(Stored data)
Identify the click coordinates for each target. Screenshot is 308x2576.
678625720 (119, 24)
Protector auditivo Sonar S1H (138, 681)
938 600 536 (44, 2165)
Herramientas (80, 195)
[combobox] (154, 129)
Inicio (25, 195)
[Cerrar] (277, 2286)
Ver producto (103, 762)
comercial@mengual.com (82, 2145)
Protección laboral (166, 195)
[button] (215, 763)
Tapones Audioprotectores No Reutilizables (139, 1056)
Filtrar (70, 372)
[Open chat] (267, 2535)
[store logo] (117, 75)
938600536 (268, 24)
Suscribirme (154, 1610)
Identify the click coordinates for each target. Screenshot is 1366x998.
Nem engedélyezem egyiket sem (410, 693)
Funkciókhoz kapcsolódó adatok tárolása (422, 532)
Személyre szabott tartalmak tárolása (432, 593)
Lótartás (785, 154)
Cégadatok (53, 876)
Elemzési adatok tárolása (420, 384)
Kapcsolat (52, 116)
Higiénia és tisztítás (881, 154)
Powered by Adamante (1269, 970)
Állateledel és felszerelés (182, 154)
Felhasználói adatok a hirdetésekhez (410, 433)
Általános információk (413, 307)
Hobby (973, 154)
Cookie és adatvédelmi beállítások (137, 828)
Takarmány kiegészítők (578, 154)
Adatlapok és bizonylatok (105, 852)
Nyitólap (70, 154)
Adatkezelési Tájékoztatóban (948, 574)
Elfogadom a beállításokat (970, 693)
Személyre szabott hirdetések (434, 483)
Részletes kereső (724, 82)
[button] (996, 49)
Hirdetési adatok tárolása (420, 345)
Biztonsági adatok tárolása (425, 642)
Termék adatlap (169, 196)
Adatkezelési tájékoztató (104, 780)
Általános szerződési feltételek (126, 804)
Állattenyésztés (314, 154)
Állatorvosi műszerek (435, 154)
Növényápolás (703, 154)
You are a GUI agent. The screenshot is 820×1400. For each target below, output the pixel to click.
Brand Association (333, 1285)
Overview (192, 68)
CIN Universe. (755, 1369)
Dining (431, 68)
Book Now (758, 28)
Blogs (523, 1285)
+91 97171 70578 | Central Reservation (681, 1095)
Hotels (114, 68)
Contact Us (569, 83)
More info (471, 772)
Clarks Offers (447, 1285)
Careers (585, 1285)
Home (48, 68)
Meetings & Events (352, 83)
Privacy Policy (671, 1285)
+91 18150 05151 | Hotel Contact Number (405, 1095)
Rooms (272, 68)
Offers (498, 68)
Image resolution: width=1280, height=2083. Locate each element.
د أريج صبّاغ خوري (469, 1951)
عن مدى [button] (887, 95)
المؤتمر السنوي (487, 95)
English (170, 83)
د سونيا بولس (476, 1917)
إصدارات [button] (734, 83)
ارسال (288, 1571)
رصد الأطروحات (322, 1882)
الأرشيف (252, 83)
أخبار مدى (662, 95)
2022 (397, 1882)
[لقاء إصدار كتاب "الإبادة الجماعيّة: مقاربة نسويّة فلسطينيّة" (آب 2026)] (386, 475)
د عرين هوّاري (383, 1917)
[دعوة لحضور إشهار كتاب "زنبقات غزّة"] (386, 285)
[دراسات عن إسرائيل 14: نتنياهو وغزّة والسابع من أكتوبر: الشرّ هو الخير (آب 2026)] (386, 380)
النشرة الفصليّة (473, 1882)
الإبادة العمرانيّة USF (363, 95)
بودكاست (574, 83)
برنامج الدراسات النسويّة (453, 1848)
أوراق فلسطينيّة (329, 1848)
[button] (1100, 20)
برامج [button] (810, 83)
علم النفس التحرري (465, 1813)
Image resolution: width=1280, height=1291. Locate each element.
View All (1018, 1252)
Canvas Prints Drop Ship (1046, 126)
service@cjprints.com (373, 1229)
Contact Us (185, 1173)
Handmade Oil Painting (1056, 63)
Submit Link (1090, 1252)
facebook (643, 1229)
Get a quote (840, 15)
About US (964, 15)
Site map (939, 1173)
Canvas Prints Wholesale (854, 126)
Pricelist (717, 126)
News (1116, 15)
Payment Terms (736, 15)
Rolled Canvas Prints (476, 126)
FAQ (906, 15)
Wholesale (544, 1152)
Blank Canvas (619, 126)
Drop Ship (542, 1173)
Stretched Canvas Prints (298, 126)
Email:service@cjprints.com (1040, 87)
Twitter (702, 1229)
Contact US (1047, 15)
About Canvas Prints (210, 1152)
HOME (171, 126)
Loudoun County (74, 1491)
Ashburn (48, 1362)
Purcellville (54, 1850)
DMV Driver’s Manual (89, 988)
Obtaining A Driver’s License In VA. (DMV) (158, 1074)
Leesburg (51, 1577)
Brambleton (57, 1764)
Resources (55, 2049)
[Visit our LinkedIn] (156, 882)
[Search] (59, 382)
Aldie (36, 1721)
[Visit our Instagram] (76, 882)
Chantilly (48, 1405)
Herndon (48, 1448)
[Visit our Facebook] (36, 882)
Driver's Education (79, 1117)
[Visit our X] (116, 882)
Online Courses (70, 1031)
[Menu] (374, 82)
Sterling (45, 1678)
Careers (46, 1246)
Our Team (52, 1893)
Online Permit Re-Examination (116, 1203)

_Task_: Begin at the line that has "Rolled Canvas Prints (476, 126)" in the entries above; stop after the line that has "[Visit our LinkedIn] (156, 882)". Transcribe exactly those lines and no others.

_Final answer_:
Rolled Canvas Prints (476, 126)
FAQ (906, 15)
Wholesale (544, 1152)
Blank Canvas (619, 126)
Drop Ship (542, 1173)
Stretched Canvas Prints (298, 126)
Email:service@cjprints.com (1040, 87)
Twitter (702, 1229)
Contact US (1047, 15)
About Canvas Prints (210, 1152)
HOME (171, 126)
Loudoun County (74, 1491)
Ashburn (48, 1362)
Purcellville (54, 1850)
DMV Driver’s Manual (89, 988)
Obtaining A Driver’s License In VA. (DMV) (158, 1074)
Leesburg (51, 1577)
Brambleton (57, 1764)
Resources (55, 2049)
[Visit our LinkedIn] (156, 882)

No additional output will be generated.